Forgive the headline on this post -- I'm not advocating beating up anyone. But blog reader Sam Longstreth at Brentwood Plastics Inc. in St. Louis felt a bit like he was reduced to that last week, when he wrote a letter to the editor of the St. Louis Post-Dispatch responding to an Earth Day column written by a high school student. Liz Godar, a junior at Villa Duchesne High School and a member of the Interschool Ecological Council, wrote the April 22 column that started the debate, headlined "The plastic bag is not a harmless necessity." Here's an excerpt_
Plastic bags are more than they appear. The consequences of this oversight are severe and at this point, no longer can be ignored. Plastic bags are made largely through petroleum, increasing the United States' already overwhelming dependency on foreign oil. According to the U.S. Environmental Protection Agency, the United States uses about 320 billion plastic bags and sacks each year. Perhaps the worst effect is their catastrophic environmental consequences. Plastic bags account for 10 percent of the waste built up along the U.S. shoreline and kill thousands of birds and marine animals each year, from seals to turtles to dolphins. These bags break down into even more toxic petro-polymers that then work their way into our food system. Not only are billions of these soon-to-be-toxic waste bags floating around in our waterways and oceans, but they will take 500 years to disappear completely. While plastic bags are recyclable, fewer than 1 percent actually are recycled. Even so, the recycling process is extremely economically insensitive. According to the San Francisco Department of the Environment, processing and recycling a ton of plastic bags costs about $4,000, and the new recycled material will then be sold in the commodities market for a pathetic sum of $32.The column goes on to push for consumers to reject plastic bags, with praise for various communities that have passed bag taxes or bans. That didn't sit well with Longstreth, president of Brentwood Plastics, a St. Louis-based film extruder. Longstreth wrote this reply to the newspaper:
It is apparent that Villa Duchesne does not teach chemistry prior to the second semester of the junior year, otherwise it is probable that Miss Godar would not have regurgitated the pernicious nonsense she is being taught by the Interschool Ecological Council. Had she taken chemistry, Miss Godar would be able to figure out that high density polyethylene, the product that she finds so dangerous, is chemically inert. In other words, it does not react with other chemicals. That's why, if she had taken chemistry, she would know that the statement that polyethylene "bags break down into even more toxic petropolymers" cannot be defended. I hate to break this to Miss Godar at the tender age of 17, but she should not believe everything the government tells her.

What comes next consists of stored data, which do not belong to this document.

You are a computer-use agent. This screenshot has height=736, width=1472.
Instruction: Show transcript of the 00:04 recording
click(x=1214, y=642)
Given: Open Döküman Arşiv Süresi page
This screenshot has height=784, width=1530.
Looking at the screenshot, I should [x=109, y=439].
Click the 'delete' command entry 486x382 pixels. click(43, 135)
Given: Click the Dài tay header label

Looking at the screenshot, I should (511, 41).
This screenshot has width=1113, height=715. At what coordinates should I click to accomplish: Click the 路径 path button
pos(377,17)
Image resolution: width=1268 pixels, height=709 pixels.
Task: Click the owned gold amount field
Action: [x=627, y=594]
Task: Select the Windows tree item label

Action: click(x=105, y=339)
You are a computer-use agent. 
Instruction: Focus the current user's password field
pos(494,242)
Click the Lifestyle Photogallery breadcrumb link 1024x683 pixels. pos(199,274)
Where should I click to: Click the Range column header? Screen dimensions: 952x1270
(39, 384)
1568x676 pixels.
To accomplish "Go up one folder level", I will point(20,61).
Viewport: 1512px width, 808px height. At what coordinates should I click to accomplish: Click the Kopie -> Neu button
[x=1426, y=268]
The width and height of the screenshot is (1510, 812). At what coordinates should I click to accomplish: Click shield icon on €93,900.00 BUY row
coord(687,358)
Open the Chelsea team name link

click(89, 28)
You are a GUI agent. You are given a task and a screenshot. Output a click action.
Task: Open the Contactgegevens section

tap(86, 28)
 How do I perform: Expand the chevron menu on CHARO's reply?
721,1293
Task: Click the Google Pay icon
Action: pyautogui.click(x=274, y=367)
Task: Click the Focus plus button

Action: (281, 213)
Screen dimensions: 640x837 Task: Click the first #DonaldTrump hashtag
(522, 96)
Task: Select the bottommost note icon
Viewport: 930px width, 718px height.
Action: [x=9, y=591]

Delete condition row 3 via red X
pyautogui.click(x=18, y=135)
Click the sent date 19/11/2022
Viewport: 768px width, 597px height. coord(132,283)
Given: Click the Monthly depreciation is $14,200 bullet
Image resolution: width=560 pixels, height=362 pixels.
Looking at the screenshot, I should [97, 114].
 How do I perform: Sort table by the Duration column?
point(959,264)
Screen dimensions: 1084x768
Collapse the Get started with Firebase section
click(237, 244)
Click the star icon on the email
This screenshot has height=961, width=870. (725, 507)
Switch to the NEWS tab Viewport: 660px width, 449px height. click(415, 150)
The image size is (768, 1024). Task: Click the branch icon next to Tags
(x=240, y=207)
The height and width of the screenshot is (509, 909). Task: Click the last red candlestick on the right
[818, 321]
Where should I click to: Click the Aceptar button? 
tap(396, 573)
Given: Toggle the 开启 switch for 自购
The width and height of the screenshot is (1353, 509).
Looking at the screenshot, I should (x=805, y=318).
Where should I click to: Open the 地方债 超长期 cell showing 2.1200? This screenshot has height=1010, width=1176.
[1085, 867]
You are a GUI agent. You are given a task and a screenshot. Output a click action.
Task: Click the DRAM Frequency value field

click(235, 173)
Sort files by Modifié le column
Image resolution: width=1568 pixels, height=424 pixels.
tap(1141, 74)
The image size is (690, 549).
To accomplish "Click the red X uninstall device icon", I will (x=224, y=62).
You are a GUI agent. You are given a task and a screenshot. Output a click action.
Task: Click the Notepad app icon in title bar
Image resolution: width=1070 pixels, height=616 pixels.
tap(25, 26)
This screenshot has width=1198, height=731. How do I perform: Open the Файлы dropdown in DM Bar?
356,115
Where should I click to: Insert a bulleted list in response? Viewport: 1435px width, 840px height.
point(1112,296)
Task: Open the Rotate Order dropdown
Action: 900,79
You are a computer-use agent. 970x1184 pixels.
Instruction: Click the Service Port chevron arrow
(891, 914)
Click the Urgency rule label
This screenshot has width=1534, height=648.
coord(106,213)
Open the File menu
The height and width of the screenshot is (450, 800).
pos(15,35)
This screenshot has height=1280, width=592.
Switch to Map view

The San Francisco Department of Environment's price of $32 per ton for post-consumer polyethylene is so far off the mark that it makes anyone who purchases polyethylene burst into laughter. I will buy every ton Miss Godar can find at $32, I'll even pay the freight. Bans are emotionally satisfying quick answers to complex problems. But do bans work? If you ban alcohol, will people not drink? If you ban abortions, will women not get them? If you ban guns, will people not kill each other? If you ban plastic bags, will people not litter?The Post-Dispatch published Longstreth's letter today, although they toned it down a bit. Longstreth is a rare breed these days. He's a plastics industry executive willing to stick his neck out and comment, with his name attached, on a news report that he felt was unfair.